Native to North America
FIRST IMPRESSIONS: Callirhoe involucrata is a mat forming perennial with attractive lobed leaves. In late spring and summer, plants are covered with a mantle of lovely magenta cup shaped blossoms. The flowers have white throats and look similar to tiny hibiscus blossoms. Plants thrives in sunny sites with dry or average soil.
HABITAT & HARDINESS: Callirhoe involucrata is native to the Central United States and parts of the Eastern and Southwestern United States. The most populated part of the range extends from North Dakota through the Midwest, down to Arizona and east to Arkansas and Texas.
Plants are indigenous to dry meadows, prairies, roadsides, open woods, rocky banks and open fields with low sparse vegetation.
Hardy from USDA Zones 4-9.
PLANT DESCRIPTION: Callirhoe involucrata is an attractive spreading groundcover. Plants are anchored by a substantial taproot that can be up to 4” in diameter. Procumbent stems emerge from the root and trail along the ground for up to 3’.
Foliage is pubescent and rounded with 5-7 deeply cut finger-like lobes. The leaves have an outline similar to a stylized snowflake or the tropical scented geranium. In short, foliage is unique and striking.
Plants are clothed with masses of cup or chalice shaped blooms in late spring and early summer. The unusual flower color could be described as maroon, wine, hot pink or magenta. The blossoms are 1”-2” across with a distinctive white throat and are frequented by native bees and butterflies.
Plants grow 6” to 1 foot tall with 1-3’ spread.
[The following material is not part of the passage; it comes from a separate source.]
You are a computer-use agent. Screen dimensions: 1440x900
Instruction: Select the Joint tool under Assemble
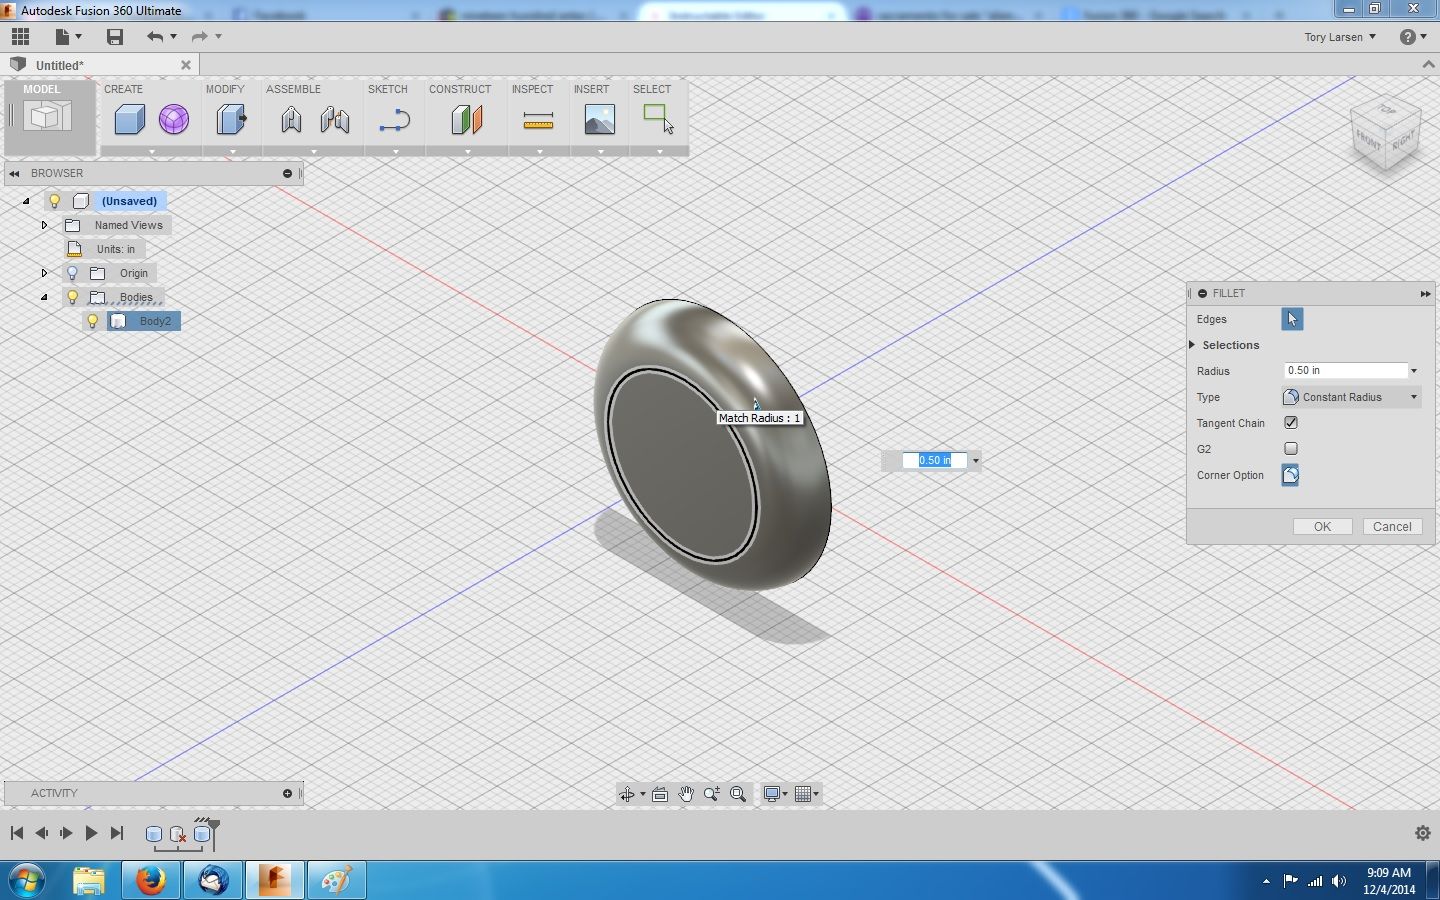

CULTURAL & MAINTENANCE NEEDS: Callirhoe involucrata grows best in full sun or part sun in well drained to dry soil. Plants tolerate drought, poor infertile soils and dry rocky soils.
If conditions are too wet, plant may suffer from rust and be consumed by slugs. Foliage is eaten by rodents, deer and livestock.
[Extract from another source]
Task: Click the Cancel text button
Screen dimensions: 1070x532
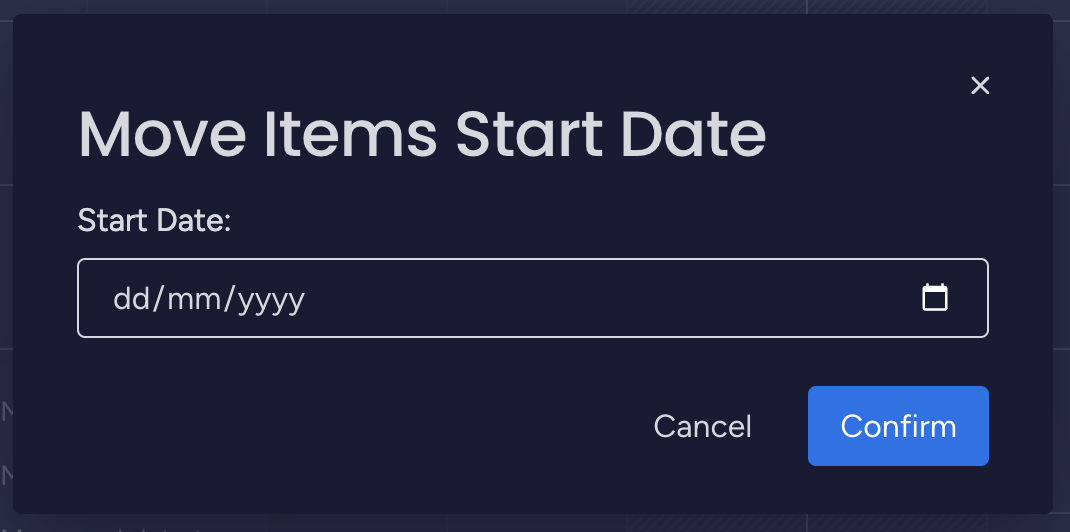Action: (x=702, y=426)
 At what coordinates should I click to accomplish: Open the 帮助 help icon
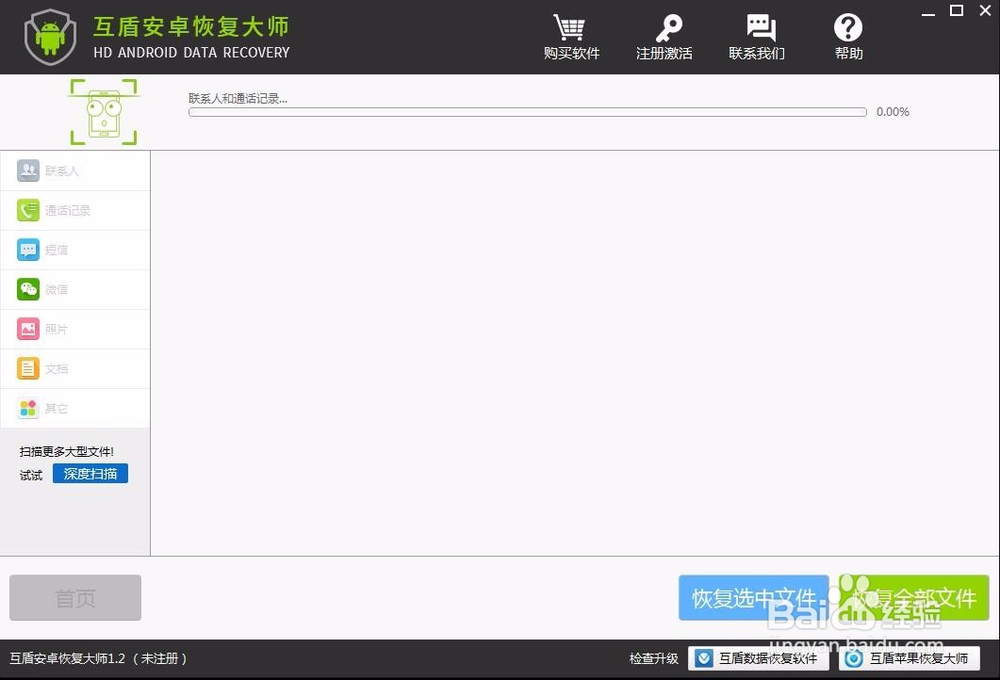(847, 28)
Excess shade and competition from neighboring plants can lead to decline and death.
LANDSCAPE USES: This is a good choice for a Dry Sunny Bank, Groundcover or in the front section of a Perennial Border. Plants are lovely when trailing over low garden walls and are useful as Accents, Butterfly Nectar Plants, Butterfly Host Plants or as part of a Grouping or Mass Planting. Callirhoe involucrata has Showy Blooms, Attractive Foliage and can be used in Cottage Gardens, Low Maintenance Plantings, Prairies, Dry Meadows, Rock Gardens, Water-wise Landscapes, Roadsides and Wildlife Gardens.
COMPANION & UNDERSTUDY PLANTS: Try pairing with Asclepias tuberosa, Amsonia hubrichtii, Baptisia tinctoria, Blephilia ciliata, Eragrostis spectabilis, Phlox pilosa, Liatris microcephala, Nepeta ‘Walker’s Low’, Schizachyrium scoparium, or Sporobolis heterolepis.
Phlox subulata ‘Emerald Pink’ has similar growth habit, flower color and cultural needs and can be substituted if needed.
TRIVIA: The myriad of common names attests to the uniqueness of Callirhoe involucrata flowers. Plants are sometimes called wine cups due to their winey color and goblet shape or Purple poppy-mallow due to their resemblance to poppies and their mallow cousins. The name Buffalo rose is due to the plant’s Midwestern range and flower shape similar to an heirloom single rose.
Callirhoe involucrata belongs to the Mallow or Hibiscus Family.
Plants host caterpillars of Gray Hairstreak Butterfly and Checkered Skipper.